Task details:
Please return only the lines from the one showing "Task: Insert a hyperlink" to the end of the entries, keeping both ends and dropping every picture.

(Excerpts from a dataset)

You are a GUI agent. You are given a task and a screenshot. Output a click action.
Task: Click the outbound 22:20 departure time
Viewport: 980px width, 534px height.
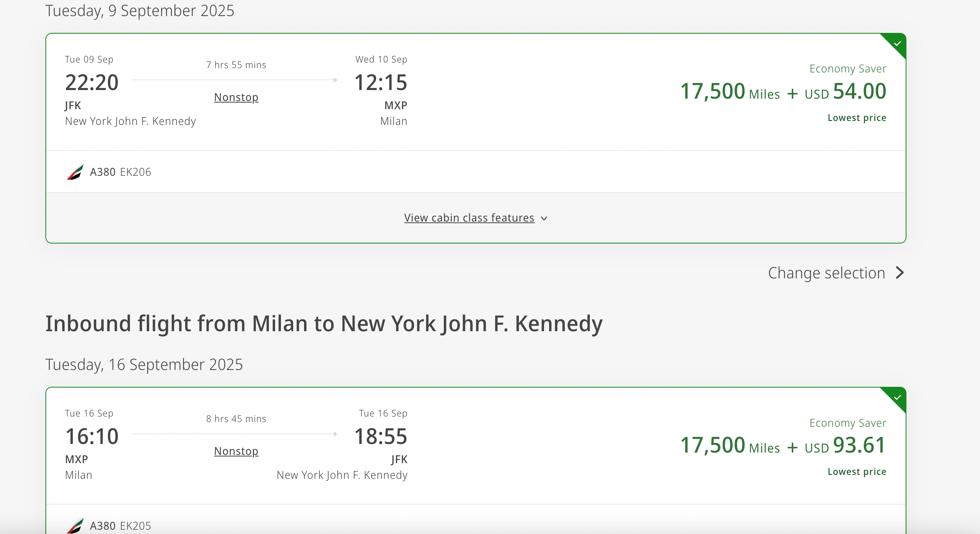[92, 83]
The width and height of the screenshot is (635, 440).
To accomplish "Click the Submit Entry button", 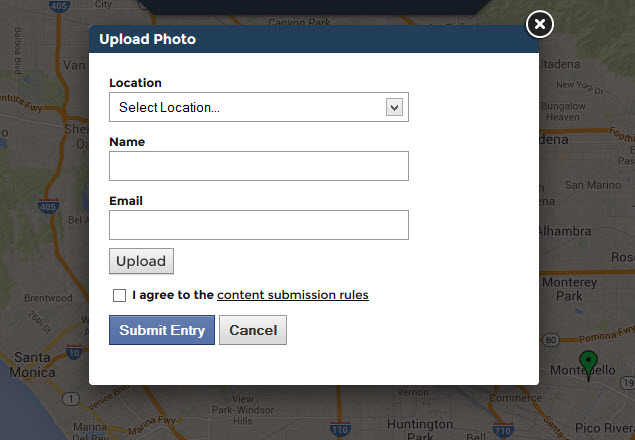I will point(162,330).
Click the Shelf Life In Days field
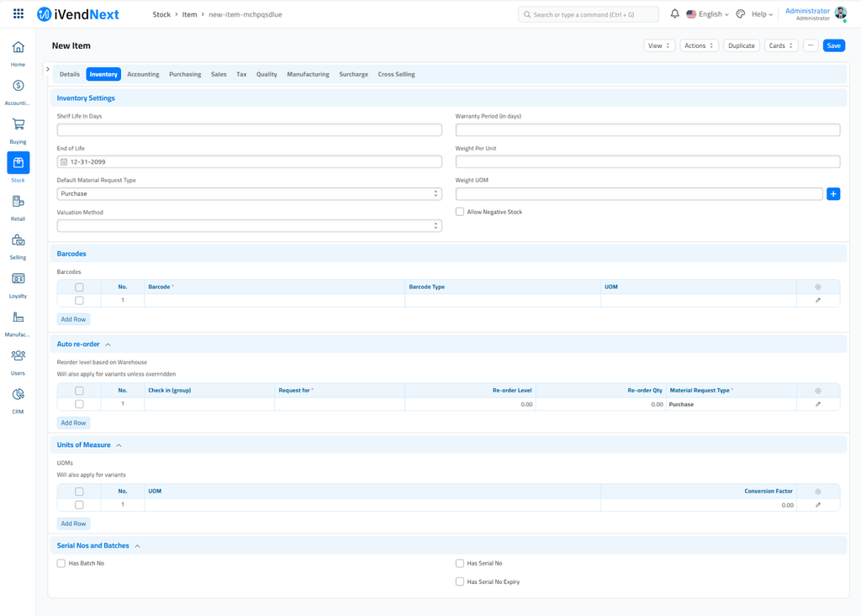 click(249, 130)
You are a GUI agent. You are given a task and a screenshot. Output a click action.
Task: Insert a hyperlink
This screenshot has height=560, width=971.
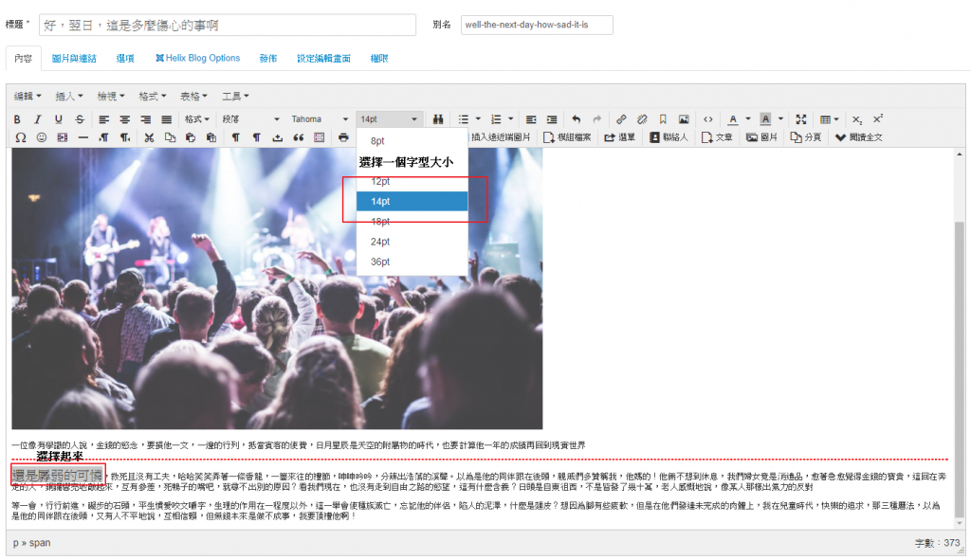(620, 119)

Reply to the task:
Task: Insert a hyperlink
This screenshot has height=560, width=971.
(620, 119)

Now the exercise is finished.